Uzmanlar Avrupa ve Amerika'da intihar oranlarındaki artışın son ekonomik krizden kaynaklanmış olabileceğini söyledi.
British Medical Journal'da yayımlanan analizde, 2008 yılında ABD'deki kredi ve konut piyasalarının çöküşünün tetiklediği mali sorunların küresel etkisini değerlendirmek için 54 ülkeden verilere bakıldı.
İngiltere'de Oxford ve Bristol üniversiteleri ile Hong Kong Üniversitesi'nden araştırmacılar bu çalışmada, Dünya Sağlık Örgütü'nün mortalite veritabanının yanı sıra Hastalık Kontrol ve Önleme Merkezleri ile Uluslararası Para Fonu'nun Dünya Ekonomik Görünümü veritabanlarını kullandı.

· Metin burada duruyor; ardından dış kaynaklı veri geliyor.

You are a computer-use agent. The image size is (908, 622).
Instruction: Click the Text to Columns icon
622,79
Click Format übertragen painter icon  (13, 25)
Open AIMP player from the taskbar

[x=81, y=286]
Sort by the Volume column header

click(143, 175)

Araştırmaya göre, kriz başladıktan bir yıl sonra erkeklerde intihar oranı yüzde 3,3 arttı.
Bu artışın özellikle iş imkânlarının daraldığı, işsizlik oranlarının tırmandığı ülkelerde görüldüğü belirtildi.

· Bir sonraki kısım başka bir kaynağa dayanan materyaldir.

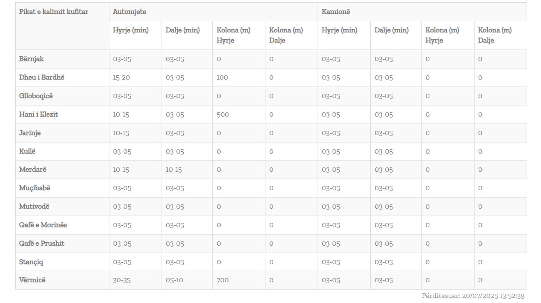Click the Jarinje border point name

(x=30, y=133)
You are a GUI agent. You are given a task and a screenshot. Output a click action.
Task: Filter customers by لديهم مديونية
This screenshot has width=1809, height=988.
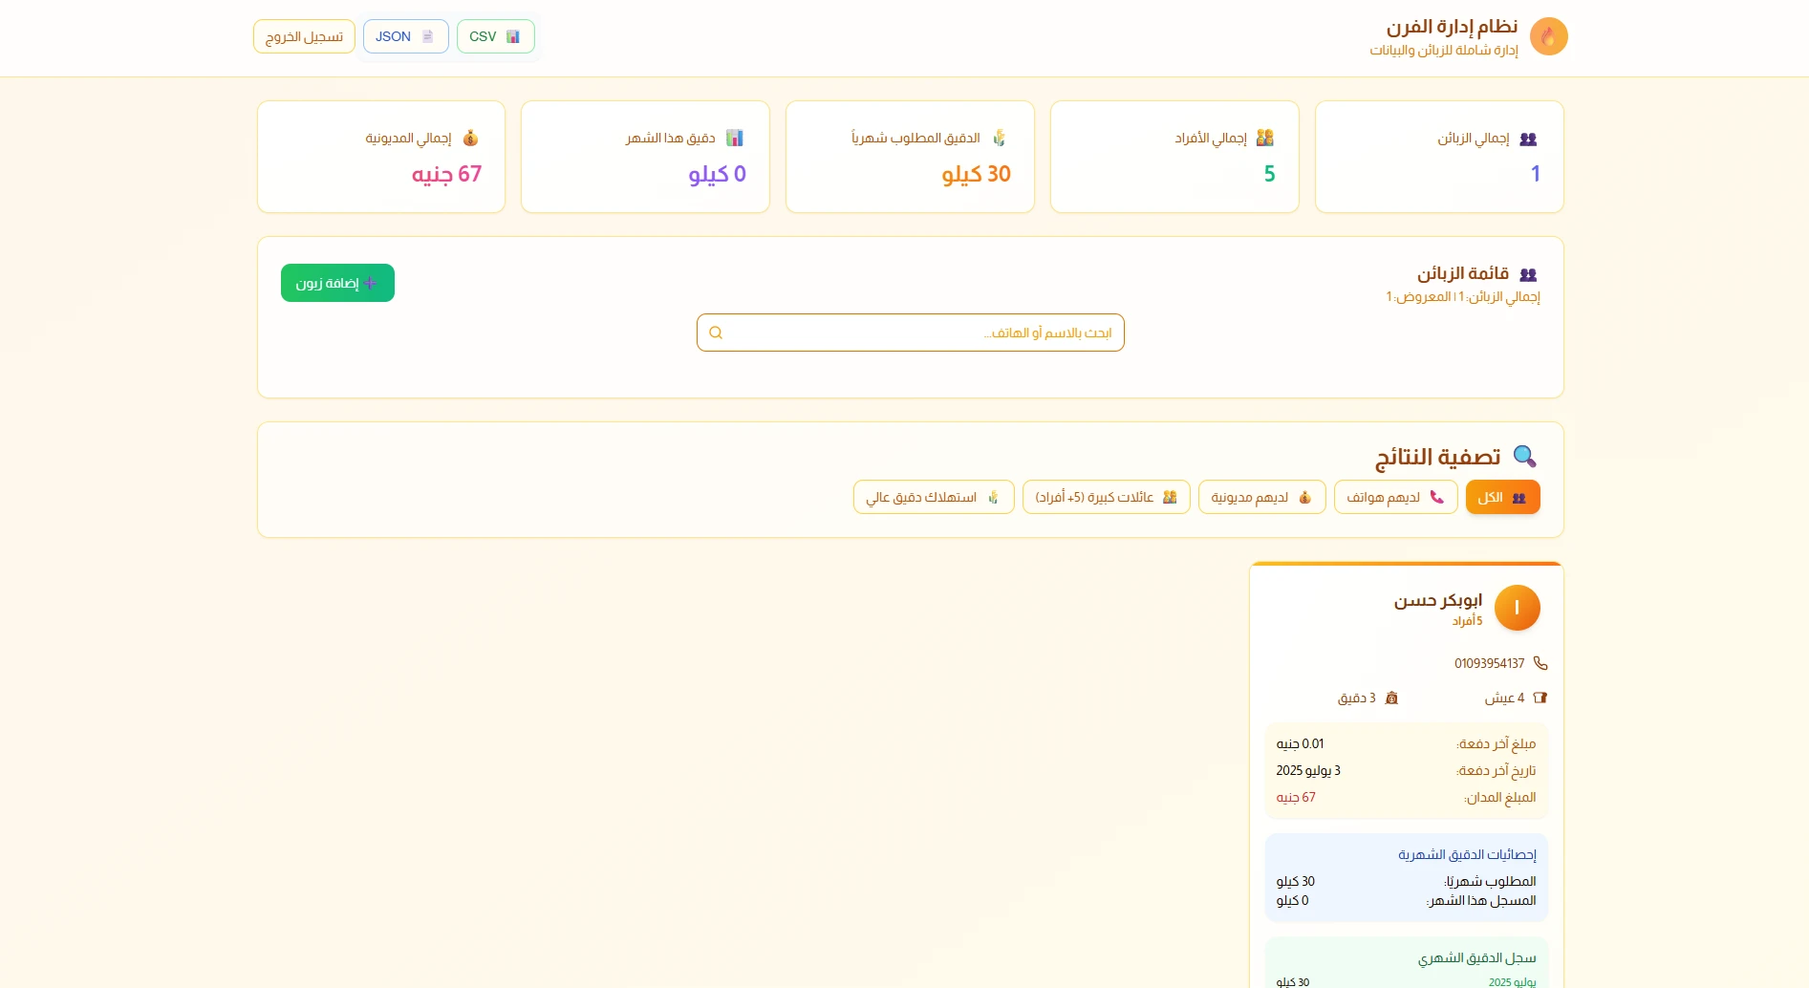[1261, 498]
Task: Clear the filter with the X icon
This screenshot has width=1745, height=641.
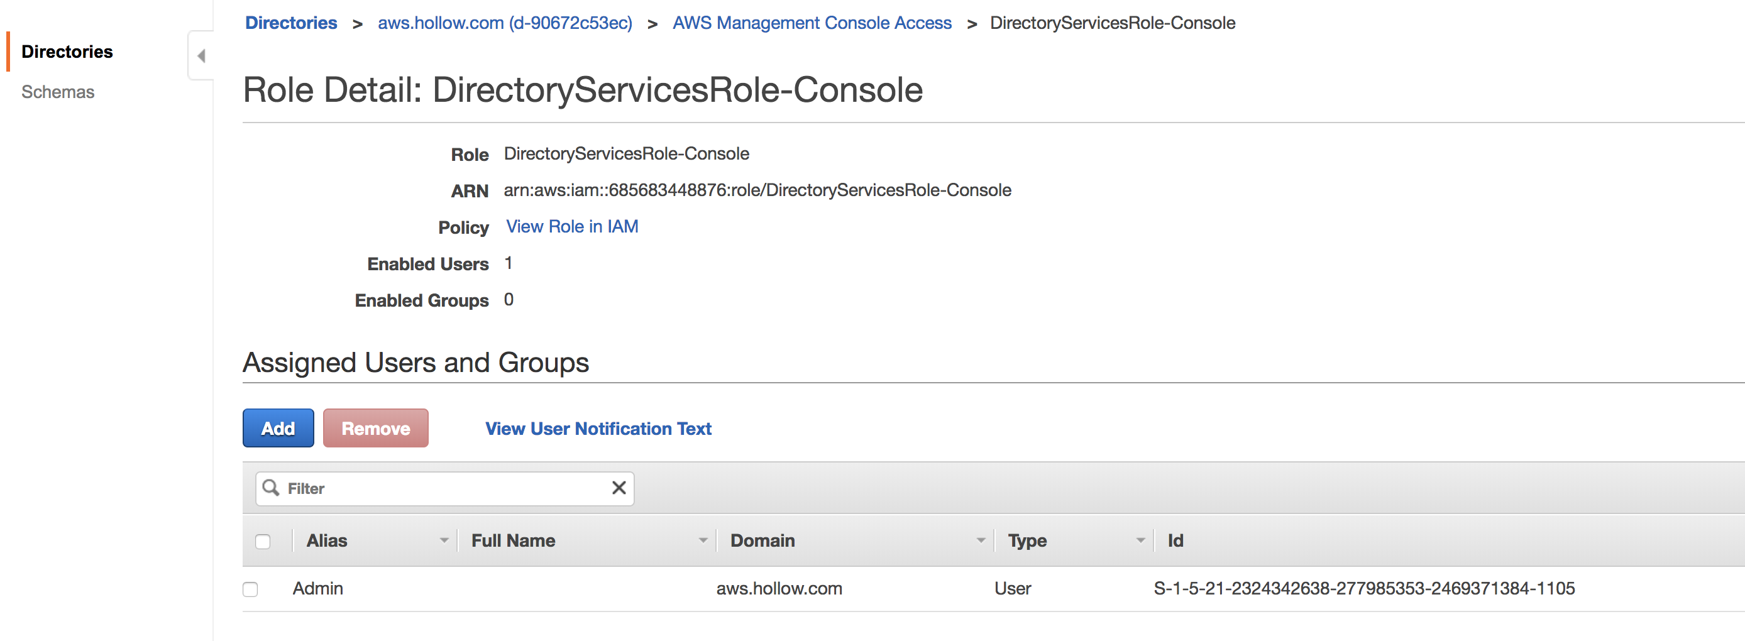Action: 618,487
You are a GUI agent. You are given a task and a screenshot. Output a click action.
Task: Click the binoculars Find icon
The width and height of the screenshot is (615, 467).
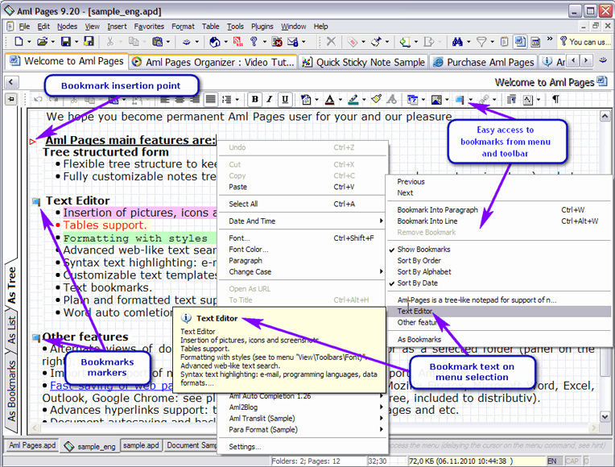point(458,42)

2009 yılında işsizlik oranlarında yüzde 37 oranında artış görülmüş, kişi başına düşen gelirde ise yüzde 3 oranında düşüş yaşanmıştı.
Ekonomik kriz tırmanırken, erkeklerin intihar oranlarında da artış görülmeye başlandı.

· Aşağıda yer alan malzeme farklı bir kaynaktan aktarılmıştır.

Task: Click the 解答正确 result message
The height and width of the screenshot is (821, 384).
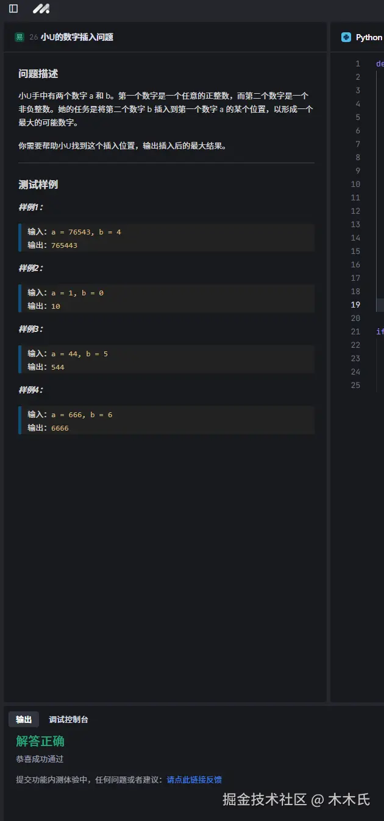Action: 40,741
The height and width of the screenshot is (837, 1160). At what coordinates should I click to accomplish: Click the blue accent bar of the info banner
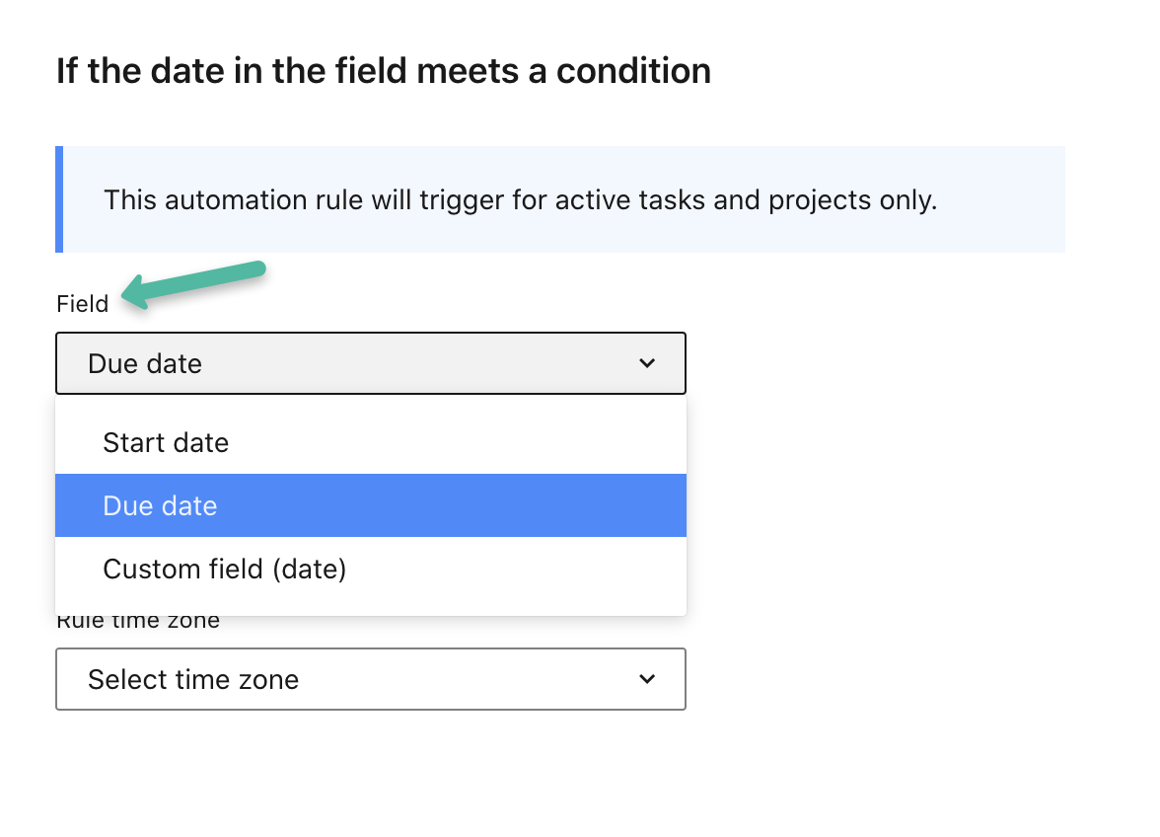(59, 199)
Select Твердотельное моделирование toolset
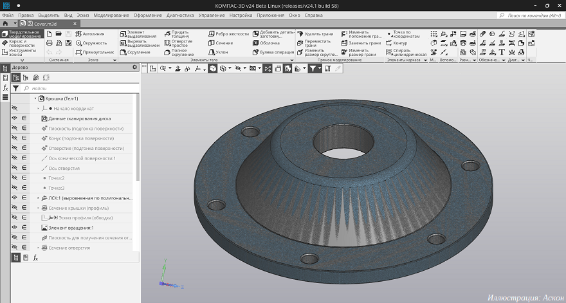566x303 pixels. coord(23,33)
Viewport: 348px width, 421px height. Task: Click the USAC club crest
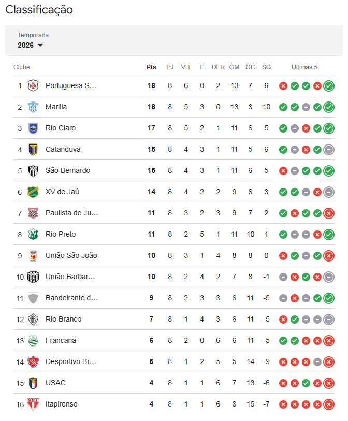[x=33, y=383]
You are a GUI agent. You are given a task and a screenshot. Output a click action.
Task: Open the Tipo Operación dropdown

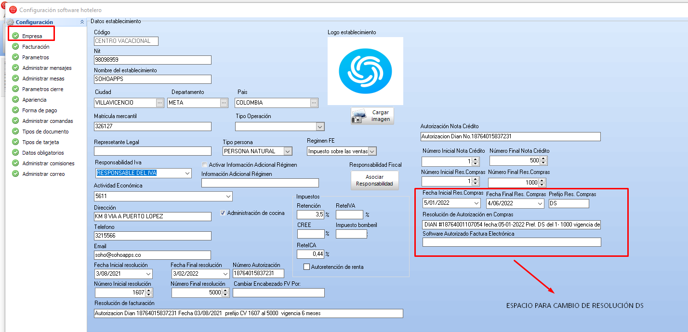(320, 126)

2009'da dünya genelinde beklenen intihar seviyelerinde yaklaşık 5 bin kişilik bir artış tespit edildi.
Bu artış, ağırlıklı olarak da 27 Avrupa ülkesinde ve Amerika kıtasındaki 18 ülkede görüldü.
Amerika'da özellikle 45-64 yaş grubunda, Avrupa'da ise 15-24 yaş arasındaki erkeklerde intihar oranlarında artış olduğu tespit edildi.
Kadınlar için ise Avrupa'da intihar oranında bir değişme görülmezken, Amerika'da hafif bir artış kaydedildi.
Araştırmacılar, ekonomik kriz ile intihar oranları arasındaki bağlantının nedensel olabileceğini, yani intihar oranlarındaki artışın krizin neden olduğu duygusal baskılara bağlı olabileceğini söylese de bunu ispat edemiyor.
Buna karşın intihar oranlarındaki artışta diğer faktörlerin de rol oynamış olabileceği belirtiliyor.
Ancak psikoloji dalında hizmet veren yardım kuruluşları, kendi gözlemleri ve deneyimlerinin de araştırmacıların teorisini desteklediğini söylüyorlar.